Futuring Communication: Herausforderungen an die Kommunikation der Zukunft
Futuring Communication: Herausforderungen an die Kommunikation der Zukunft
27.10.2005

rheingold und BBDO Campaign Düsseldorf zeigen in einer aktuellen Studie, dass sich der Umgang mit Konsumenten ändern muss. Die Kernergebnisse: Die Gesellschaft steht vor einem Paradigmenwechsel: weg vom Egokult hin zu neuem Idealismus. Der Verbraucher wünscht Werbung, will aber nicht gestört werden. Es wird mehr Dialogorientierung notwendig, der Konsument wird mehr und mehr zum Akteur. Und Verfassungsmarketing® ist ein Gebot der Zukunft.

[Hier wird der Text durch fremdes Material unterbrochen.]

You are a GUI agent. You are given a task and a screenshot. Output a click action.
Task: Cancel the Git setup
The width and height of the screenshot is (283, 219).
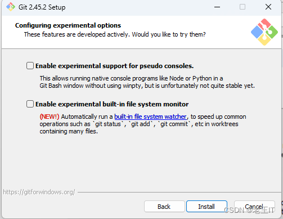coord(254,207)
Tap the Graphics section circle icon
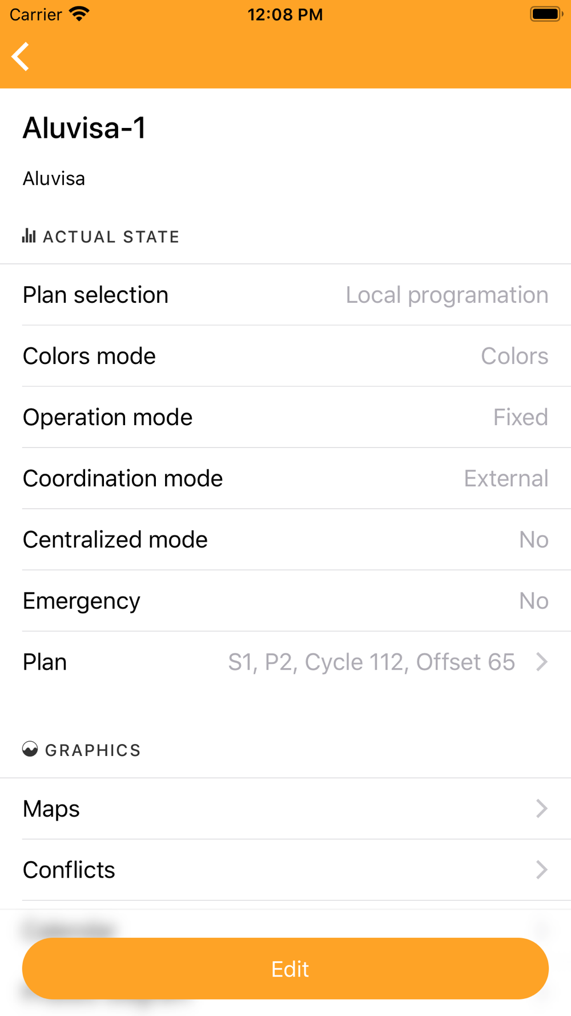The width and height of the screenshot is (571, 1016). (30, 749)
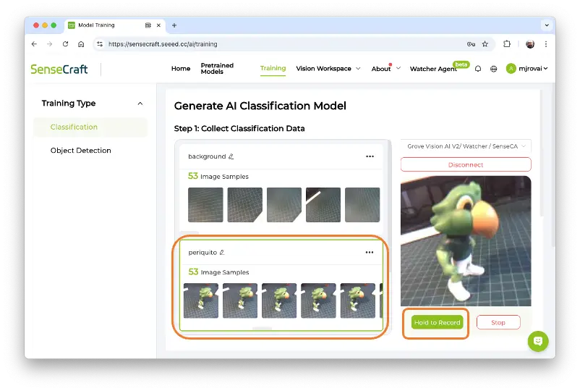Click the browser reload button
Viewport: 580px width, 391px height.
65,44
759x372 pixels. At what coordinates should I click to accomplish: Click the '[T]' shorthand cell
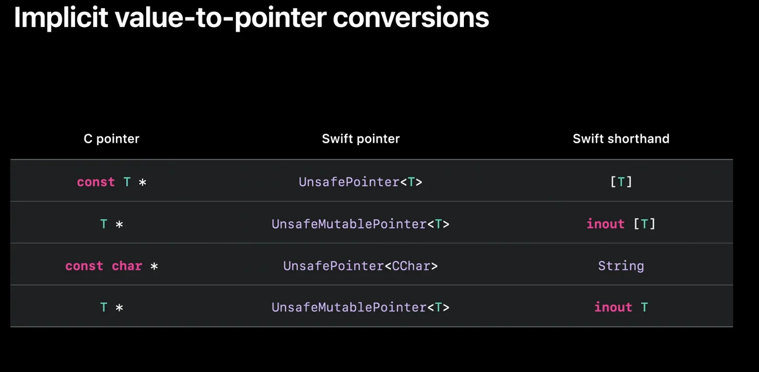point(621,182)
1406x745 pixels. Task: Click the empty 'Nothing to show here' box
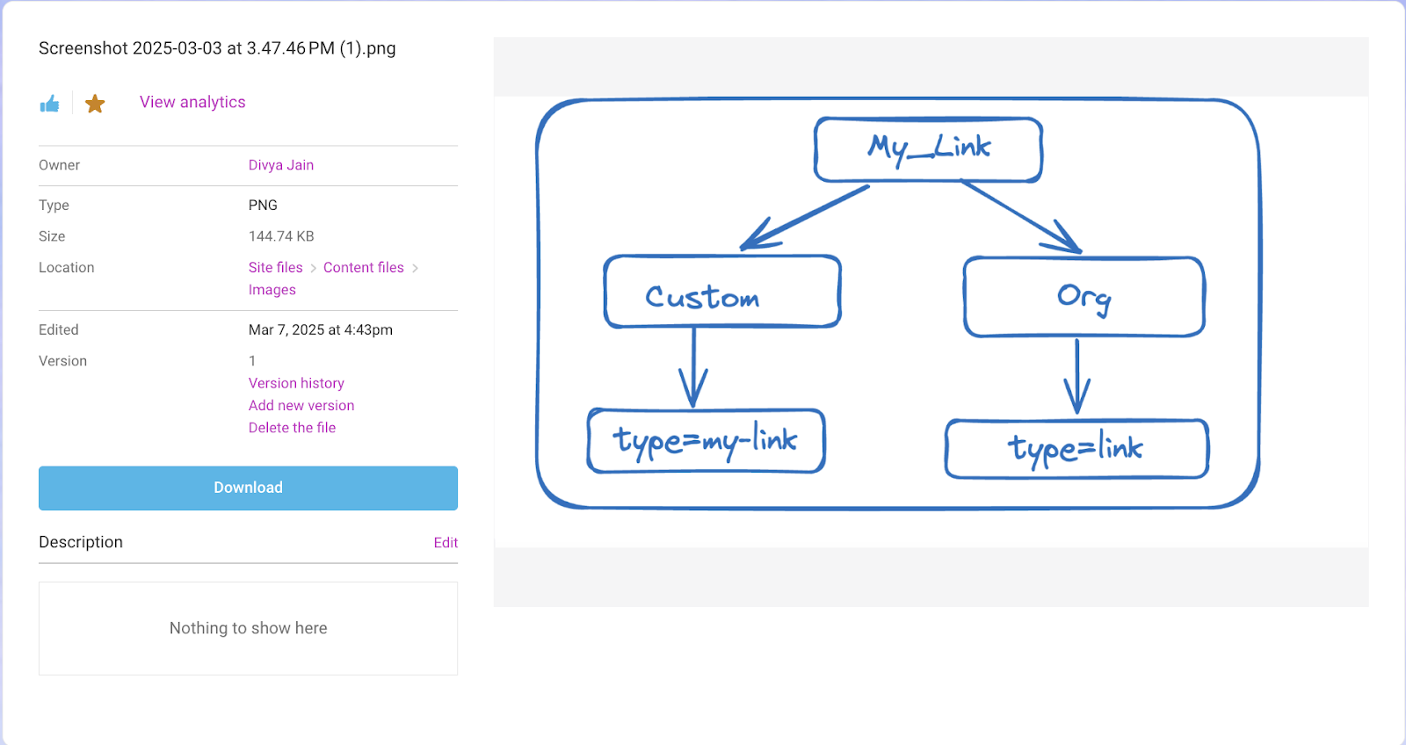click(x=248, y=628)
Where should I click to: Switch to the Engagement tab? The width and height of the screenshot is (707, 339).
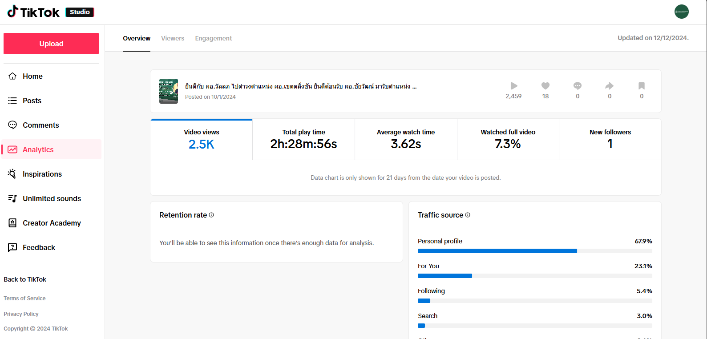(x=213, y=38)
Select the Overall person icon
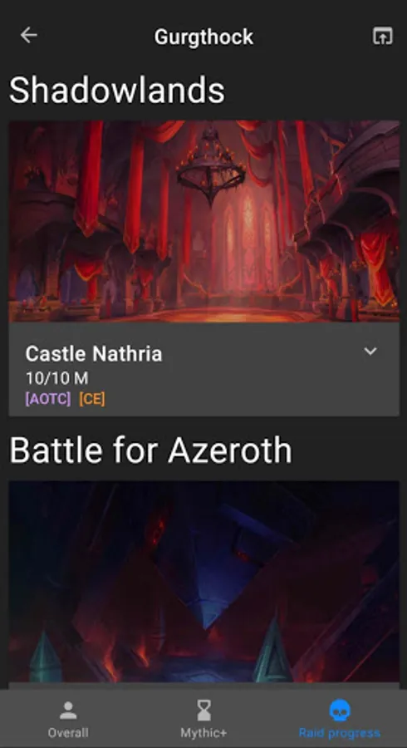The height and width of the screenshot is (748, 407). (68, 711)
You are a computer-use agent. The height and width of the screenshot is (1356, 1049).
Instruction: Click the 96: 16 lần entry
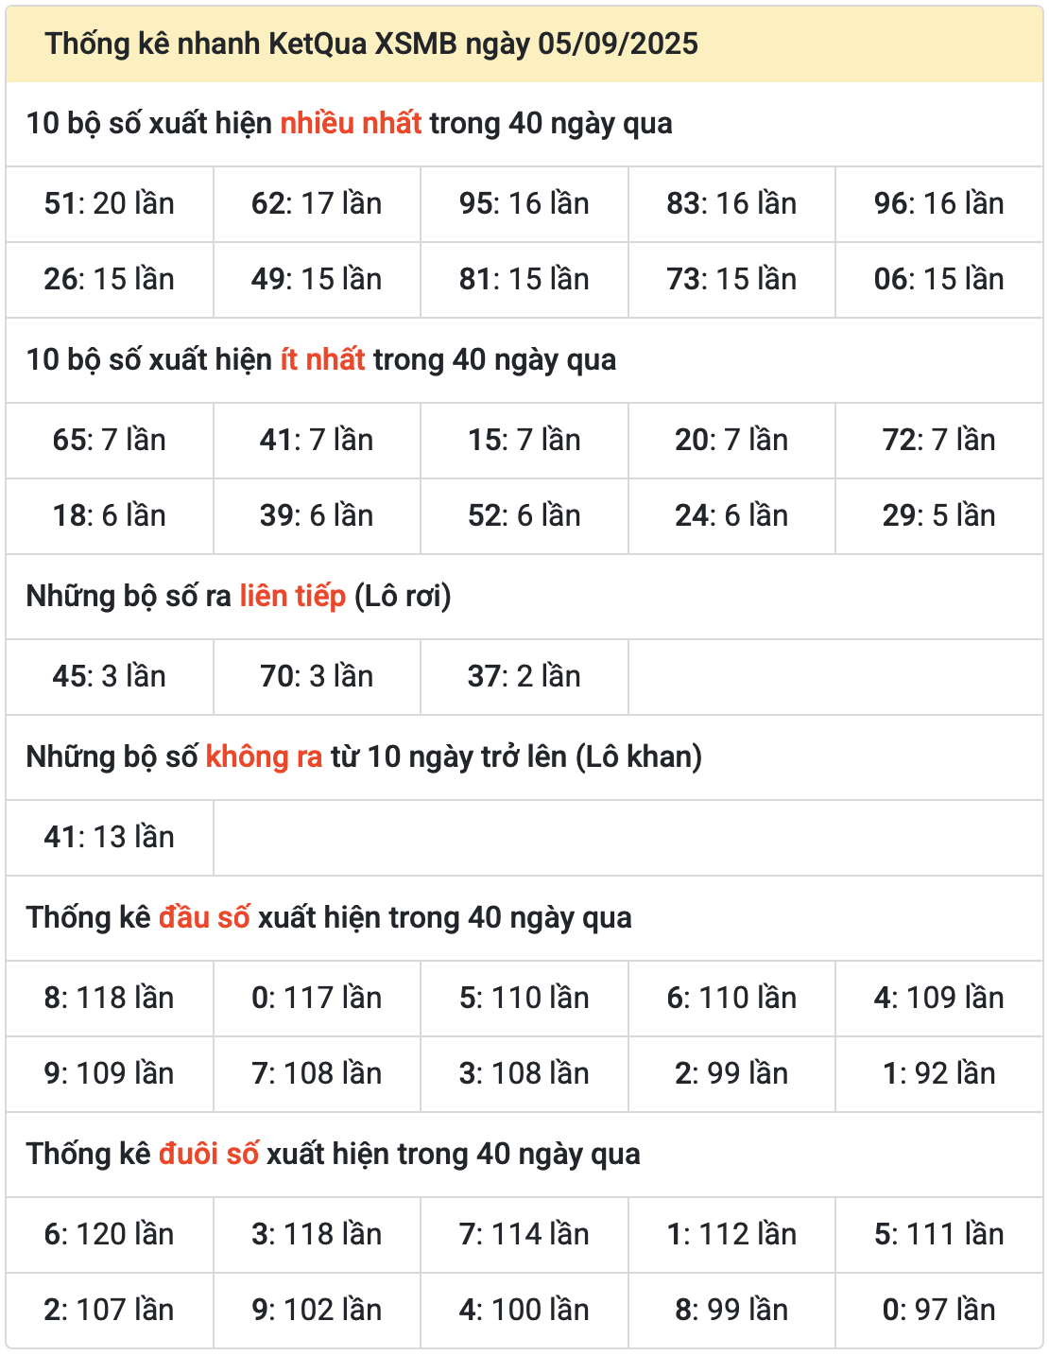pos(938,203)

Trotz steigender medialer Möglichkeiten wird es immer schwieriger, mit dem Verbraucher zu kommunizieren. Die klassische Empfängerrolle wird vom Konsumenten zunehmend verweigert, stattdessen wird er beim Umgang mit Werbung immer stärker zum Akteur. Die gute Nachricht: Werbung hat eine hohe Akzeptanz beim Verbraucher. Allerdings nur, wenn sie ihn nicht stört, dialogorientiert ist und den Verbraucher im richtigen Moment erwischt. Das erfordert einen neuen Umgang der werbetreibenden Industrie und der Medien mit Konsumenten.

 So lauten die Kernergebnisse der qualitativen Gemeinschaftsstudie der Werbeagentur BBDO Campaign Düsseldorf und rheingold, dem Institut für qualitative Markt- und Medienanalyse mit Sitz in Köln. rheingold befragte im August 2005 in 40 tiefenpsychologischen Interviews Frauen und Männer zu Werbung und Mediennutzung. Darüber hinaus sind in die Studie rund 400 weitere Desktop-Research-Interviews mit Konsumenten zum Themenumfeld eingeflossen.